White: We had a great team. Our S&C team was Adam Brebner, who is special counsel at the firm and has handled many intellectual property cases, and two more junior lawyers—Jake Lieberman and Anuja Thatte.  All of them did a tremendous job.

MTA had separate counsel for trial—Howie Kaplan of Kaplan Rice LLP in New York City. We've worked with Howie for years, and he's an outstanding trial lawyer. Andy Rose of Nixon Peabody was local counsel in Albany, and Andy was invaluable throughout the process.

Rather than send the case to the jury, Judge Sharpe granted your motion for judgment as a matter of law. What was your reaction? Were you concerned this would make the outcome more vulnerable on appeal?

White: We were of course very pleased, because in our view that was the just and correct result.
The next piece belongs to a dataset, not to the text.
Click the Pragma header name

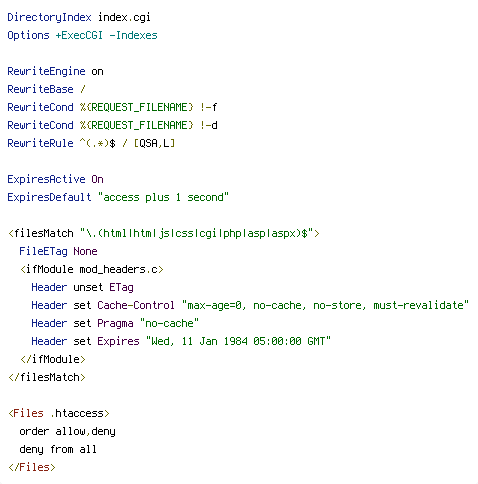(x=115, y=323)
Every indication at trial was that the jury was very much with us—but of course you take your victories where you find them.

Universal went for the big guns on appeal, retaining Kannon Shanmugam and Amy Saharia. How did it feel facing off against them?

Tulchin: No different than any other appellate argument. There are tons of good lawyers all over the country, and our operating assumption is that our adversaries will always make a strong presentation. There is no other way to approach an argument.

How did you prepare for oral arguments? Any routines or rituals?

Tulchin: Preparation for oral argument involves two key things: knowing the record, which as trial counsel we did, and being fully prepared for any question that might come your way. This of course means that it's helpful to prepare an outline of your oral argument, but as we all know, the outline rarely gets followed. Instead, the key is being able to answer any question on any subject that comes your way from the panel.

Was it a hot bench?

Tulchin: The Second Circuit judges tend to be well prepared and to be very active. It was no different here.

White: David did a fantastic job at oral argument. He answered the judges' questions directly but was also able to pivot back to the key themes that we wanted to come across.  He was very prepared—and it showed.

What stands out to you about the Second Circuit's decision?

White: What stands out is how meticulously the court set out the key facts and how careful the court was in resolving the issues in our client's favor.